*** Opening DATA SUPPLIED ***

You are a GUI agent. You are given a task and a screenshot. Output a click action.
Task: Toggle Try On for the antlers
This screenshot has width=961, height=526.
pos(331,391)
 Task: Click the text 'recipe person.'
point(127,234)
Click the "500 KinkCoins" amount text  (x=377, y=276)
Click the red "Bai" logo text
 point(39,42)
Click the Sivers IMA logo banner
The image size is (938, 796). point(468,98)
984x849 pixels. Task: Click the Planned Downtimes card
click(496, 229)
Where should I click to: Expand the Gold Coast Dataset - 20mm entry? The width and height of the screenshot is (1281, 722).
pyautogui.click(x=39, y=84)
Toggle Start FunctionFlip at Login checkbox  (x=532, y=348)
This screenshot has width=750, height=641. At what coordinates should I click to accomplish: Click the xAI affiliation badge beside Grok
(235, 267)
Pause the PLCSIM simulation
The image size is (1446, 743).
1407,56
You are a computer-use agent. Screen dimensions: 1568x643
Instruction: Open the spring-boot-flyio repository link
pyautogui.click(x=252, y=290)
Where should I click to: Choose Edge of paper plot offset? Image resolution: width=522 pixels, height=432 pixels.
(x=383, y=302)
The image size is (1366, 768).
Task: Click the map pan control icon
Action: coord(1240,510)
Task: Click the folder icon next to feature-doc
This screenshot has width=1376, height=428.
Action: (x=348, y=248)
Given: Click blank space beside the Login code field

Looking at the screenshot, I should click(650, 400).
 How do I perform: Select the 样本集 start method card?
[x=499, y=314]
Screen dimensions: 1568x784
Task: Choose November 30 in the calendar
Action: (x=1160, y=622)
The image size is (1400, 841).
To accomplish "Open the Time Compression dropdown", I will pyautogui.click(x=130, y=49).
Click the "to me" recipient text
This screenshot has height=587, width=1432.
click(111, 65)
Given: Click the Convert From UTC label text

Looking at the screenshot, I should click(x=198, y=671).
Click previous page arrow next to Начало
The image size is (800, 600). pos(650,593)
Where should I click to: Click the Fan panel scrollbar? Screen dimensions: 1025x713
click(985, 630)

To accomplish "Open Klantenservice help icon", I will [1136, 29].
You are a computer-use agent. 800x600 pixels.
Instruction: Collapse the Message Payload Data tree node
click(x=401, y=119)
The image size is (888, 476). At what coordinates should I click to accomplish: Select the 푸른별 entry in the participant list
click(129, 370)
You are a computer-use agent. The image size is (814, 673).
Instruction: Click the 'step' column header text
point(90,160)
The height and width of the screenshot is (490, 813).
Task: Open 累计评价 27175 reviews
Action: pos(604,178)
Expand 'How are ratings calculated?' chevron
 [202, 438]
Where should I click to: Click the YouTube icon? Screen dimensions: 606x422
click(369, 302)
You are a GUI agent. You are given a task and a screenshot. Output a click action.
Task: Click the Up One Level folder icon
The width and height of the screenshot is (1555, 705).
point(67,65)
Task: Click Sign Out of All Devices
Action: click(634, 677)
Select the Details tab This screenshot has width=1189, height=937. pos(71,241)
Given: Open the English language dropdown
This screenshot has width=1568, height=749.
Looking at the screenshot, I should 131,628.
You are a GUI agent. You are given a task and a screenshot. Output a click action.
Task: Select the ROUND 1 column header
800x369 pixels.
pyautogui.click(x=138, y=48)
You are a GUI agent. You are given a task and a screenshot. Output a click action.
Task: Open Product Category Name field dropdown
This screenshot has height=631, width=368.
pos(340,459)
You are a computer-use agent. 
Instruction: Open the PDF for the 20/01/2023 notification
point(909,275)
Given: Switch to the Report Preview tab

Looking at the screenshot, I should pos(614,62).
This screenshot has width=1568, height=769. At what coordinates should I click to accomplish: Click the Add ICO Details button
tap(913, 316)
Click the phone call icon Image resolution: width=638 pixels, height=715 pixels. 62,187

*** Closing DATA SUPPLIED ***

* _YOUR GOAL_: Count the lines of the data above where the string "folder" shows up; reply with the number only.

* _EXERCISE OUTPUT_: 2